Mark: But it’s personalization and customization now. We’re seeing more and more of this where for more and more queries when you go on Google you very rarely now see the old traditional ten blue links. But you’ll see all kinds of other information, some of it not directly from websites, some of it directly from Google or Google taking information from your site and putting it up in a box where people may or may not need to click any further to get their answer. So it’s all getting a lot more complicated and you’ve got to be doing a better job of being a resource than ever before. I’ll stop there.

David: Good points.

Mike: That was great and it’s interesting that you mentioned that search is moving to a web and websites are moving to a web that is more like what we want and what we envisioned because a lot of people would have a little angst about what changes Google implements and requires like with mobile readiness but some people see it as Google pushing us and pulling us into those kinds of directions.

16.00 – What Can Businesses Do To Stay Ahead Of Google?

Mike: Last week we read about the release of Google’s latest Panda update 4.2 and of course earlier this week we were all in the throws of trying to deal with Mobilegeddon.

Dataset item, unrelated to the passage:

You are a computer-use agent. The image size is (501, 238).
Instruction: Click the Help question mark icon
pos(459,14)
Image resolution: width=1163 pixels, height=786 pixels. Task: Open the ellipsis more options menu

So what are some of the strategies and recommendations that businesses can employ to keep ahead of these changes to search?

David: Okay, first of all this is a question that always comes up and it comes up in various guises and essentially what it boils down to is what should I do very quickly to actually get the best results possible? So we’re looking for shortcuts and the big difference in the search world we’re in now and the web that is being created is that there are no shortcuts. That doesn’t mean there are no answers to the question, on the contrary. There are actually answers which lead us back to basics. So the question is what do you do to make a business the best it can be and the most relevant it can be to the target audience? And if you can correctly answer that, then the challenge becomes how you do then translate that into a digital medium? How do you translate to your website? How do you translate to the mobile experience to your customers? Or the tablet experience which is partially different? How do you translate it in the way that they will actually experience the content it will find on the web? So it actually meets the business principles, your business goals, your business criteria, and this is the thinking that comes in. And for anybody that’s been following Stone Temple Consulting posts over the last 24 months, they’ve done a lot of research on this, they have consistently pointed people in the direction where we’re not looking for a specific strategy but we’re looking for an overall content creation strategy that reflects the business, the core business values of a particular business. And Mark will be able to elaborate on this but essentially these are the questions which will give you the answers you need.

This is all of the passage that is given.